Osteoday 2020 è stato l’occasione per fare il punto della situazione sull’osteoporosi, condizione che colpisce soprattutto la popolazione anziana con un’incidenza dell’80%, se si considerano i dati radiografici, e del 30-35% se si prendono in considerazione i sintomi.
Parliamo di 4,5 milioni di cittadini italiani, di cui i 2/3 sono donne.
La fragilità ossea è la prima conseguenza di questa patologia il cui progresso, se individuata per tempo, potrebbe essere in parte rallentato.

Purtroppo, si evidenziano ancora ritardi nelle diagnosi. Bruno Frediani, professore ordinario di Reumatologia all’Università di Siena e responsabile scientifico di Osteoday 2020, ricorda che «l’80% dei pazienti con osteoporosi arriva in ritardo alla diagnosi anche quando quest’ultima avviene a seguito di una frattura del femore, che dovrebbe far nascere il sospetto.
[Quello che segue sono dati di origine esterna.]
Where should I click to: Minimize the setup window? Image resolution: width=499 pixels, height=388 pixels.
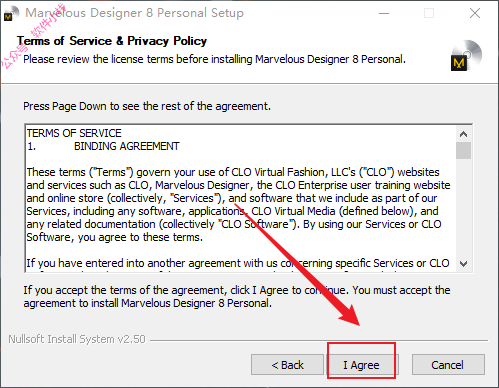click(384, 13)
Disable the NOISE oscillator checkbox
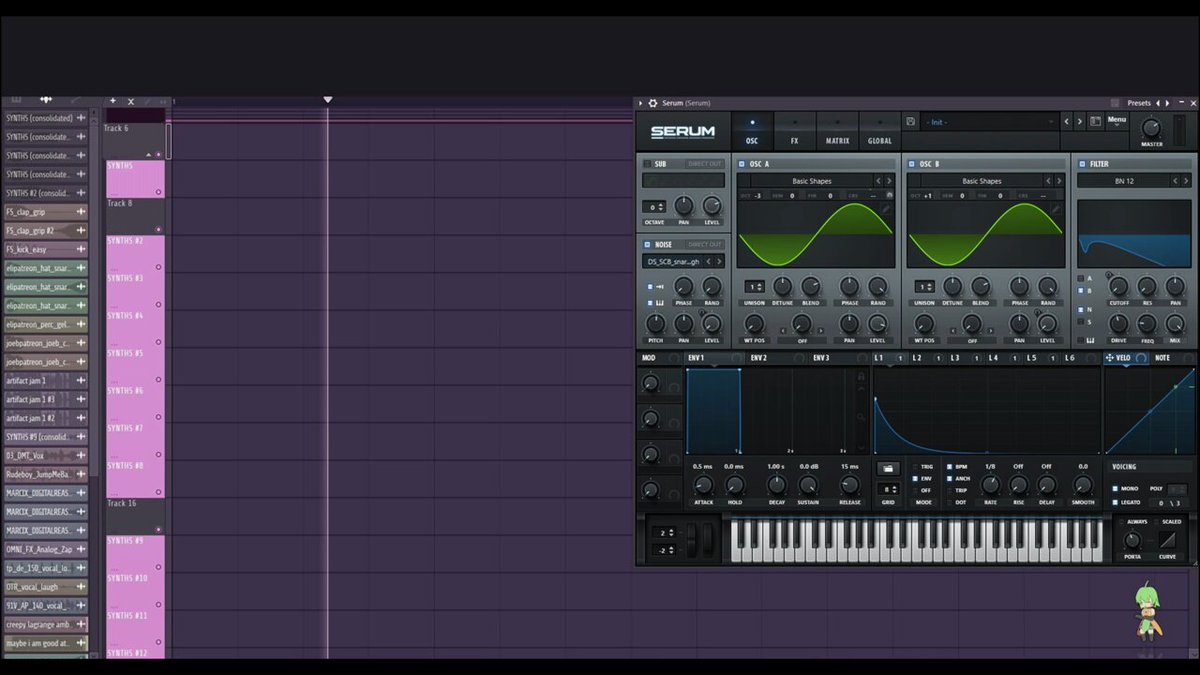Image resolution: width=1200 pixels, height=675 pixels. (x=647, y=244)
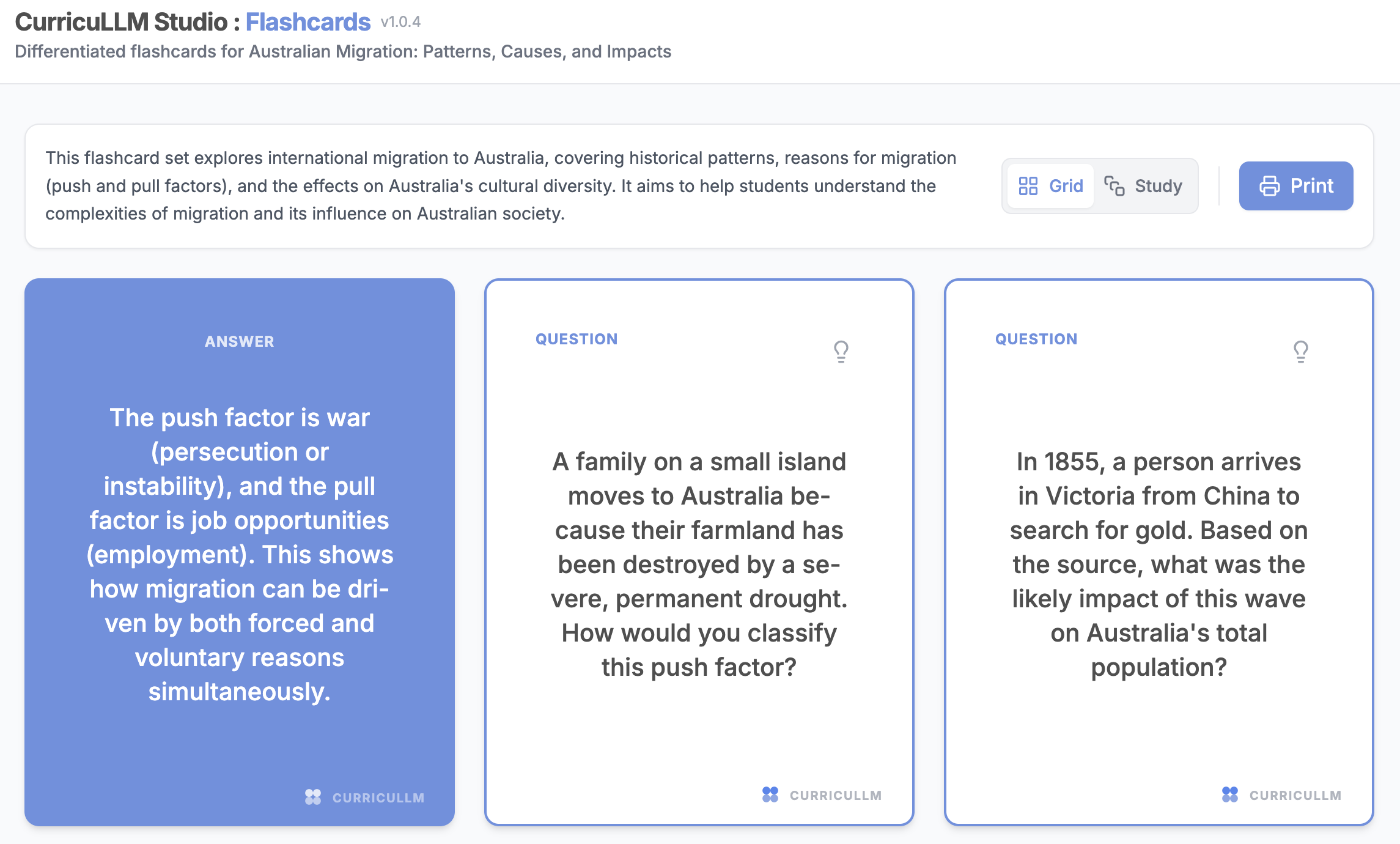
Task: Click the lightbulb hint on the 1855 gold question
Action: [x=1301, y=351]
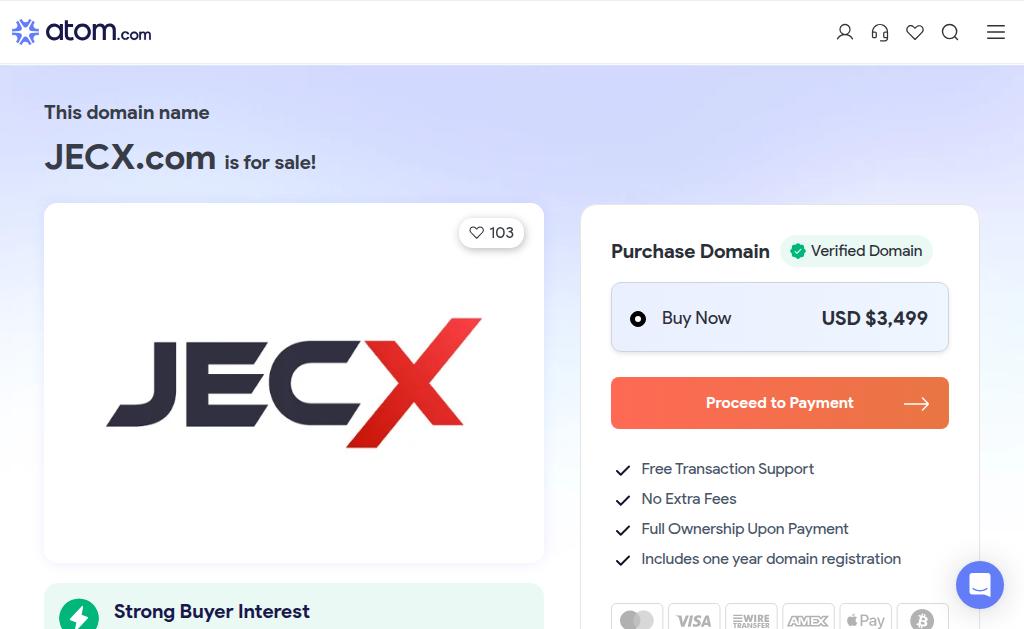Image resolution: width=1024 pixels, height=629 pixels.
Task: Go to atom.com home logo
Action: coord(82,32)
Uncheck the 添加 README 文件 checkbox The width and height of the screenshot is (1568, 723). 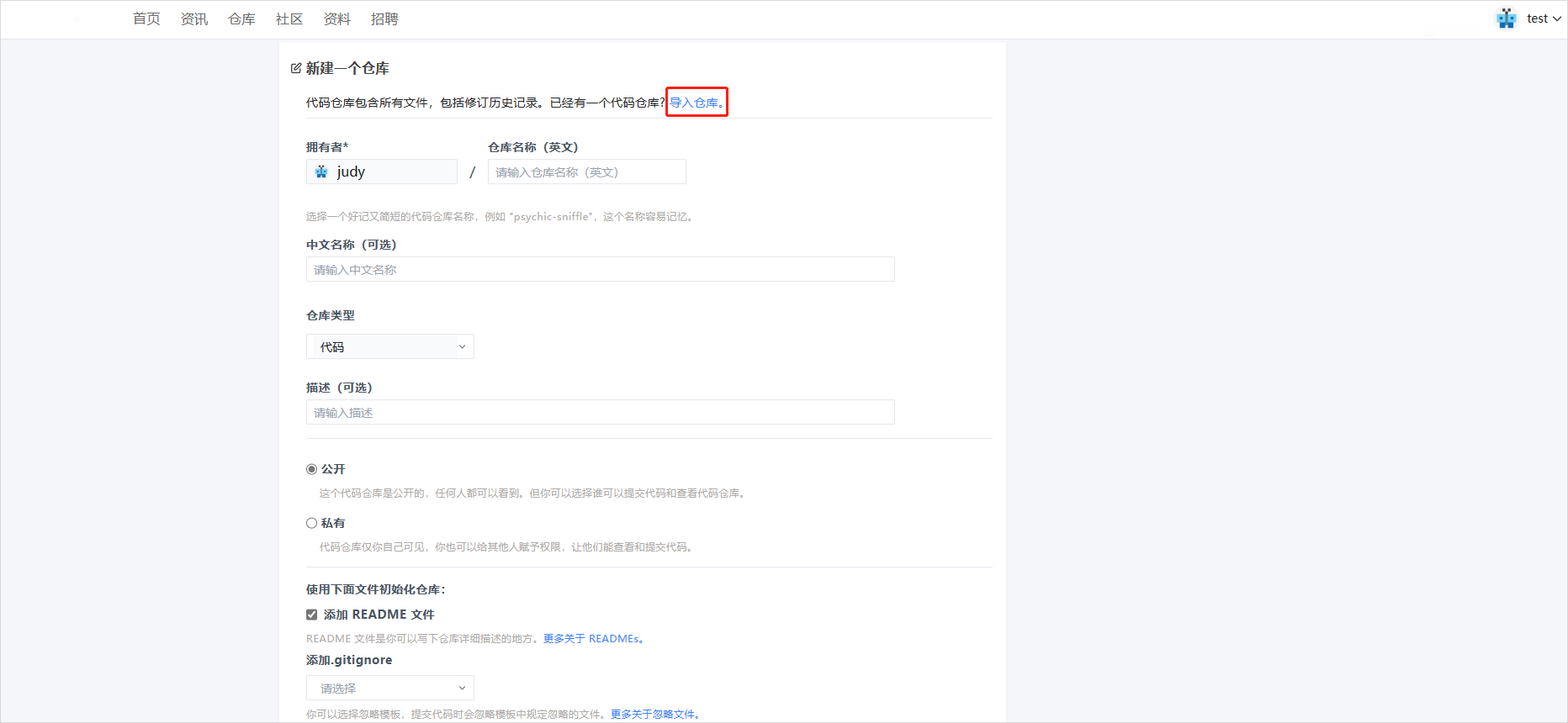pyautogui.click(x=312, y=615)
A maggior ragione, pertanto, si tende a trascurare l’impatto delle fratture vertebrali che, nella metà dei casi, sono silenti o paucisintomatiche.
Per questo motivo è fondamentale una valutazione approfondita dei fattori di rischio: età, predisposizione genetica, presenza di patologie infiammatorie concomitanti, assunzione di specifiche categorie di farmaci, cambiamenti ormonali, senza trascurare che il calo degli estrogeni, tipicamente associato alla menopausa, interessa anche l’uomo.
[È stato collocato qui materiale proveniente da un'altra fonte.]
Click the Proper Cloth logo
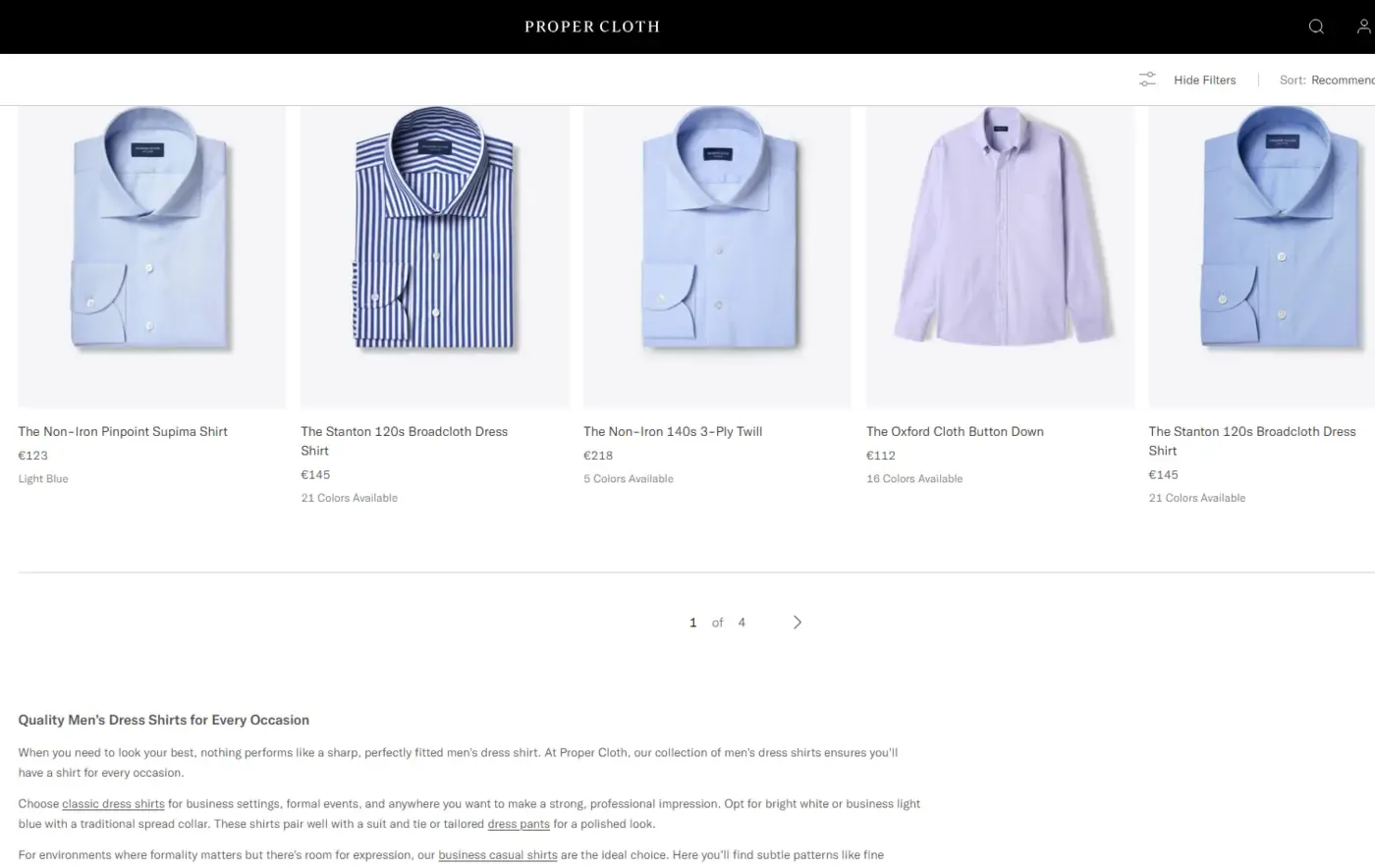The height and width of the screenshot is (868, 1375). click(591, 27)
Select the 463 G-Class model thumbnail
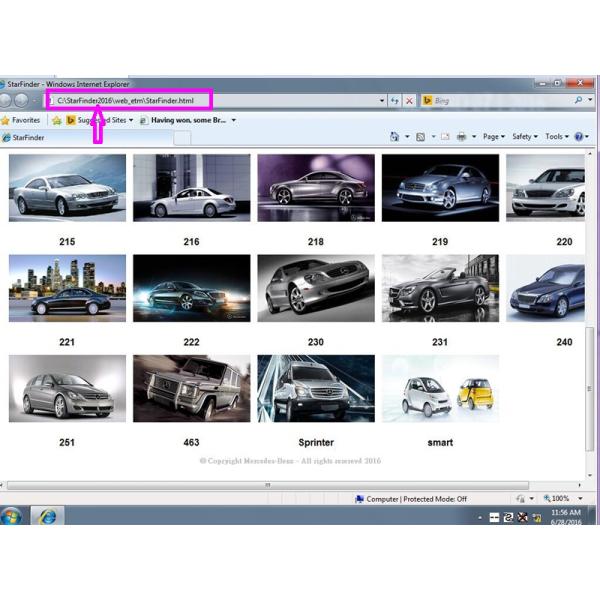Image resolution: width=600 pixels, height=600 pixels. [x=191, y=388]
Una strategia diagnostica efficace dovrebbe prevedere – a partire dai 60 anni per la donna e dai 70 anni per l’uomo – l’esecuzione di un esame radiologico della colonna, da ripetersi ogni due anni, finalizzato a valutare l’eventuale abbassamento del corpo vertebrale, per prevenire il rischio di ulteriori fratture».

I ritardi diagnostici non sono l’unico problema, però. Altri aspetti critici sono la prescrizione di una terapia adeguata e l’abbandono terapeutico: solo 2 pazienti su 10 ricevono la terapia adeguata e il 50% dei pazienti smette di prendere i farmaci dopo un anno dalla diagnosi.
Riprende Fedriani: «il trattamento dell’osteoporosi dovrebbe sempre prevedere l’associazione di farmaci anti-fratturativi, bisfosfonati in prima linea, e vitamina D. La sola terapia d’integrazione con la vitamina D, infatti, si è dimostrata inefficace nella prevenzione delle fratture. Un monito, questo, per gli specialisti ma anche per i pazienti».